38年前の新人がいまに伝えたい、たった2つの必要なこと:ハギーのデジタル道しるべ(1/2 ページ)
今回は38年前に新人だった筆者の当時のエピソードから、新人に必要なものがたった2つしかないことをお伝えしたい。昔話の教訓として感じ取っていただければ幸いである。
自分の成果は喜んで広げよう
筆者はこのIT業界で38年間も疾走してきた。昔は新人だったわけだが、かつての経験から伝えたい事実がある。
昔、あるソフト会社での出来事だ。当時オンラインのプログラム仕様書上には画面設計図もあった。新人2年目の筆者は、自分で画面の絶対アドレスを指定し、表示項目Aにはデータベースで検索した結果のある部分を表示させ、しかも重要な顧客には「VIP」マークを高輝度表示するという感じでプログラミングをしていた。今からすると本当に大変な作業だ。様々な画面設計時における条件を考慮しながらプログラムを作成するため、デバッグにバッチプログラムの作業に比べて数倍の時間を費やした。
ある日一晩だけ徹夜した。ホストコンピュータの特性を調べて作業をすれば、相当のスピードアップが期待できると思ったのである。様々なテストデータを作成し、それを幾つかの画面表示用のパターンコーディングの中にあてはめていく。
そのプロジェクトの全員が、「この特性はランダムな感じだ。その都度、実際にテストを幾つも実施しないと適正なプログラミングができない」と思っていた。筆者はその解決策を見出すことができた。翌朝、全員にこの結果を公表して遅延気味だったプロジェクトはオンスケで終了した。ところが、10年以上も古株の一人が筆者にこう言ってきた。
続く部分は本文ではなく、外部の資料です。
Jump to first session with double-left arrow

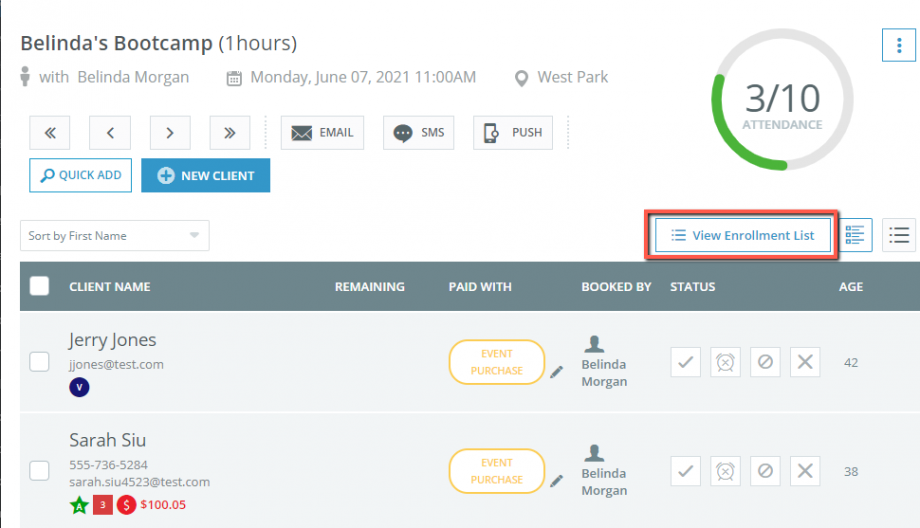50,133
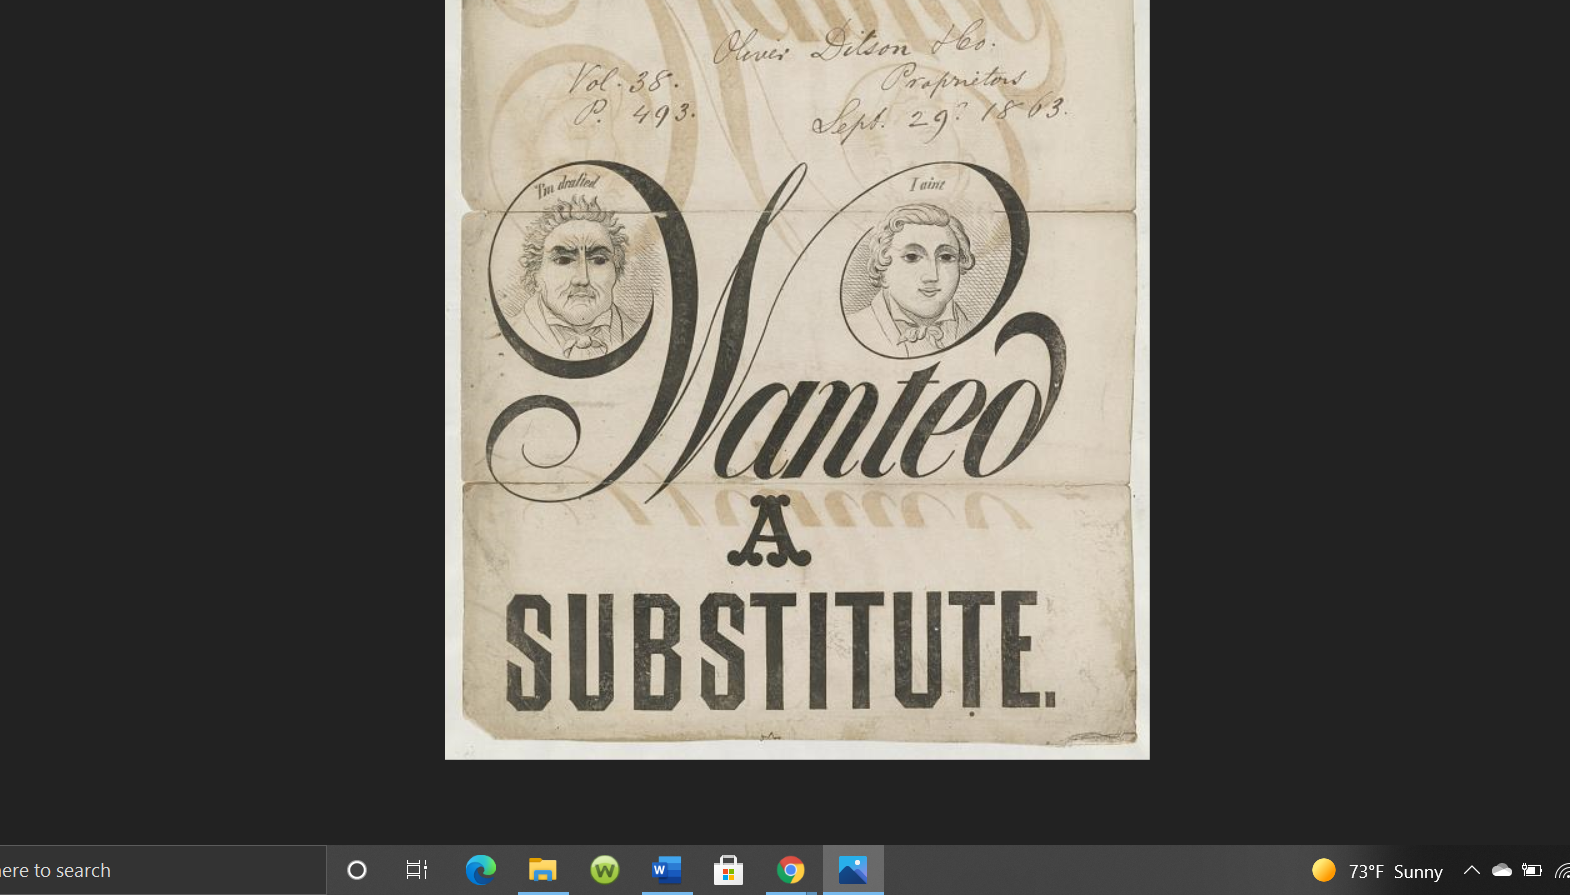Viewport: 1570px width, 895px height.
Task: Click the active Photos app taskbar icon
Action: point(853,870)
「なんで公表するんだ! こういう技を自分で見出したなら、自分だけのモノにするのが当たり前だろう。君は徹夜までしたのに、大馬鹿だよ!」
難関な課題を解決する技を見出すことは、技術者にとって大きな挑戦であり、その成果によって大きな利益を得られる。その技を公表すればだれでも実践できてしまい、利益は得られない。だから、「損をしている」というのが彼の言い分だった。
でも筆者は、「技はまた見つければいい」と考えた。匠の技なら、教えてもらっても長年の経験を積まなければ体得できない。しかしコンピュータの技は、今日参画したばかりの新人でもマネできる。それなら先に教えてしまって、自分はもっと先を目指すしかない。だから頑張れるし、技を全員に公表してプロジェクトが成功すれば達成感も大きい。自分だけ技を独占するようなやり方は、好きにはなれなかったのである。
38年前は独自の技を持つ先輩技術者が何人もいた。だが、その中の2、3割の方々はそれではいけないと、進んで技術を披露されていた。技を教えない先輩たちは徐々に業界から去っていた。
当時の筆者の考えは、「面白いプログラミングをもっと極めたいから、自分のために他人に教える」という自分勝手なものだったが、いま振り返ればむしろ幸いだったと確信している。だから新人教育の講師となる後輩たちは、会社の機密事項でもない限りは自分が苦労した結果を公開してほしい。新人の成長につながるし、自分のためでもある。